Fix. Sweep τ per domain on a held-out validation slice, find the knee of the (escalation_rate, F1) curve, and persist {severstal: -0.5, ksdd2: +1.0} into models/patchcore_metal/summary.json. Track A F1 climbed from 0.65 to 0.80 (and the bootstrap CI stopped overlapping the unweighted version).

Per-domain Pareto frontier with chosen operating points (★).

What this project demonstrates

The implementation is intentionally end-to-end. The interesting parts are the calibration decisions, not the model code.

Skill	Where to look
Honest model evaluation	evaluation.qmd — bootstrap CIs, McNemar, baselines, Pareto
Cost-aware system design	dHash cache + per-domain τ + cascade short-circuit (architecture.qmd)
Domain transfer reasoning	Three-track eval design (in-domain / second-domain / OOD)
Production-readiness signals	ONNX export, CI workflow, robustness tests, lint clean
Telling the story honestly	Reporting that L1-only beats the cascade on raw binary F1 — and explaining why

Decisions appendix

See architecture.qmd § “Why these specific choices?” for the per-decision rationale: PatchCore vs anomalib, ResNet18 vs WideResNet50, single-shot YOLO vs two-stage, GPT-4.1-mini vs GPT-4o, dHash vs CLIP-embedding cache, per-domain τ vs single τ, bootstrap CIs vs analytical CIs, McNemar vs paired-t.
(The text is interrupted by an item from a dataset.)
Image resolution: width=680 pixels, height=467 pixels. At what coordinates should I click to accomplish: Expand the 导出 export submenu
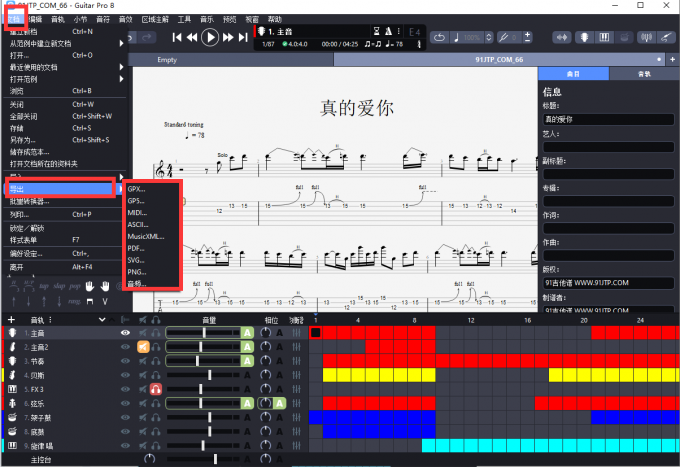tap(60, 188)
What’s left on the roadmap

Things deliberately not shipped, with the reason.

Active learning loop. The Oracle’s labels could in principle be recycled into a fine-tune of YOLO. Skipped for now — not enough signal yet at n=180 to justify the orchestration complexity, and the L1-only baseline beating the cascade on binary F1 says the next dollar of effort should go into Layer 1 separability, not Layer 2 retraining.
Live demo route. The microservice cascade in src/cascade_defect/router.py is real but needs four containers running. A CLI demo (scripts/demo_cascade.py) ships the same in-process path with no infra.
Full ACA push-out. Bicep + container build pipeline is in infra/ and docker/; deployment was deferred when the Severstal training run showed the cost story holds without a live endpoint. Re-opening this needs a real customer signal, not a portfolio motivation.